Nonradiative recombination dynamics simulations of CuIn1−xGaxSe2 solar cells based on RNN and transformer models
Abstract
Nonradiative electron–hole recombination is a key mechanism of energy loss in optoelectronic materials, and one of its core regulation mechanisms is nonadiabatic (NA) coupling. However, traditional first-principles-based NA coupling calculations are often accompanied by high resource consumption, which restricts their application in large-scale material systems. To this end, this work takes CuIn1−xGaxSe2 (CIGS) as a model system, selects two representative components with Ga/(Ga + In) (GGI) ratios of 0.5 and 0.25, uses Hammes–Schiffer–Tully (HST) and norm-preserving interpolation (NPI) methods to obtain four types of NA coupling datasets, and develops a variety of deep learning models for efficient prediction. Among them, the RNN_FCNPlus model achieved the highest average determination coefficient R2 (0.960) in all tasks and the TransformerRNNPlus model performed most robustly in the transformer class (average R2 of 0.944). Substituting the predicted NA coupling into the non-equilibrium dynamics simulation, the nonradiative recombination lifetime obtained is highly consistent with the direct calculation result. On further combining with the spatially localized mode (SLM) and pure decoherence function analysis, it is found that with the decrease of GGI, the phonon spectrum of the system is in the overall low-frequency region and the coherence time is extended from 40.3 fs to 55.7 fs, indicating that the decoherence process in the system is effectively suppressed.

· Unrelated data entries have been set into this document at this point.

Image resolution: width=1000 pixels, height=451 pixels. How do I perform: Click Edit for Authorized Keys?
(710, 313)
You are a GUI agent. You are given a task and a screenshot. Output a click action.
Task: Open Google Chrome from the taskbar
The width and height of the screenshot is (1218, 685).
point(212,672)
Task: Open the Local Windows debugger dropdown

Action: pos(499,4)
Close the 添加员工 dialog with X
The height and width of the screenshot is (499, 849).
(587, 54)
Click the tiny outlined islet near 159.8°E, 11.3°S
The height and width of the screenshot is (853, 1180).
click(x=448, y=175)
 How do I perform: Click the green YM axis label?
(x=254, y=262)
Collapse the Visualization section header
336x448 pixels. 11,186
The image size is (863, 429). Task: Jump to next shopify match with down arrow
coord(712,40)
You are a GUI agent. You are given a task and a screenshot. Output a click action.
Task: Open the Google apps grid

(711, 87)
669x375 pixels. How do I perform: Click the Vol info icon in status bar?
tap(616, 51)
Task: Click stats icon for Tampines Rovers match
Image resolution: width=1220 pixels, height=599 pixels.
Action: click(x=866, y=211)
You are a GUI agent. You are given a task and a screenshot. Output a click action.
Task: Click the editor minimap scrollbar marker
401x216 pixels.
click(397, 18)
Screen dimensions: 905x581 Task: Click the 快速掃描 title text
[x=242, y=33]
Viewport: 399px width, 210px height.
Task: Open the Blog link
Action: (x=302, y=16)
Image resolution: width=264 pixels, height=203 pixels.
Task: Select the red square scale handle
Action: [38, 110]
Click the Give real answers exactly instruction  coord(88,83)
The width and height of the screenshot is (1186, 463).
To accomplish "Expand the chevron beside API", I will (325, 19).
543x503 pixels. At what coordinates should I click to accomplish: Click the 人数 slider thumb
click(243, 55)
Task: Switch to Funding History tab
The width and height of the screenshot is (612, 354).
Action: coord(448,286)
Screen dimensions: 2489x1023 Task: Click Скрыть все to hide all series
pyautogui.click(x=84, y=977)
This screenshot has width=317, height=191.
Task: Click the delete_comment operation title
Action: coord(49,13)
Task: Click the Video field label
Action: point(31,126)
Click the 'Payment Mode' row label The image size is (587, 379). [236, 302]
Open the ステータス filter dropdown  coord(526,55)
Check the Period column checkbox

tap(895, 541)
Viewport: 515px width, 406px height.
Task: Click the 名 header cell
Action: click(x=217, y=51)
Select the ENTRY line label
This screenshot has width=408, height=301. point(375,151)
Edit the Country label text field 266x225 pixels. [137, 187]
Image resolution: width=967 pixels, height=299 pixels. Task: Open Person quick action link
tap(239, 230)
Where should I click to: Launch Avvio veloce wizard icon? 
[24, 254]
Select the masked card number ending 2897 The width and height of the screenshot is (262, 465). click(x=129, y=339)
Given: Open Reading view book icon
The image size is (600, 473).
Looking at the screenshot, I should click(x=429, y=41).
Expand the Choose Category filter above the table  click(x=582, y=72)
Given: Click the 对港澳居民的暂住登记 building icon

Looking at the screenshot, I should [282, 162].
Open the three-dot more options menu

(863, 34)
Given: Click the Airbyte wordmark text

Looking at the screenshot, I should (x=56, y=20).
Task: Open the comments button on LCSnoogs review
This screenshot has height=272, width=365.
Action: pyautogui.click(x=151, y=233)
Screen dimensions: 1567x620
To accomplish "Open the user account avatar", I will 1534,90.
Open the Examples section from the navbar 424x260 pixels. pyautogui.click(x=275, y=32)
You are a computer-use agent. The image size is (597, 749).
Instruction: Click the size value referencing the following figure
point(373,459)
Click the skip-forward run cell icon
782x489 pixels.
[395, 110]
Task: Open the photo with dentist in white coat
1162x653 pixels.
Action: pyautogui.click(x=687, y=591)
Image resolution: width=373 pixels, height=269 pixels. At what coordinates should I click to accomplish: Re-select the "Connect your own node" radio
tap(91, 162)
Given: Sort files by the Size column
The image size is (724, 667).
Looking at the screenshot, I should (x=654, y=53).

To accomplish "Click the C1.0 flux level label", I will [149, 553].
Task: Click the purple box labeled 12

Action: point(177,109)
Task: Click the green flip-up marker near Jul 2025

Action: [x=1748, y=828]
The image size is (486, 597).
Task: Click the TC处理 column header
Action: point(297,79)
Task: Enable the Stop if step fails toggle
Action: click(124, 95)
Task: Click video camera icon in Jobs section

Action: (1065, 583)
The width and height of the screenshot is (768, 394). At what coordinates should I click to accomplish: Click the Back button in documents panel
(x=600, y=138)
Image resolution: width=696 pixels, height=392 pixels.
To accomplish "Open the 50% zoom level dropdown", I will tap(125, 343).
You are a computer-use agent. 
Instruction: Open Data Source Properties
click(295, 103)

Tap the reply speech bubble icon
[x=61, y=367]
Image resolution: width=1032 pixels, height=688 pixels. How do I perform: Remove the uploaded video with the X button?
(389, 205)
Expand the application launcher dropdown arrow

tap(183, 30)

Although the band gap shrinkage and coherence enhancement may promote nonradiative transitions to a certain extent, the sharp decrease in NA coupling strength (from 0.502 to 0.376 meV for HST and from 1.610 to 1.022 meV for NPI) becomes the dominant factor, which extends the nonradiative lifetime from 7.66 ns to 10.83 ns and from 0.86 ns to 1.71 ns in the two methods, respectively. The above results not only reveal the microscopic physical mechanism of Ga/In ratio regulation of nonradiative behavior, but also verify the reliability and practicality of deep learning in accelerating NA dynamics simulation.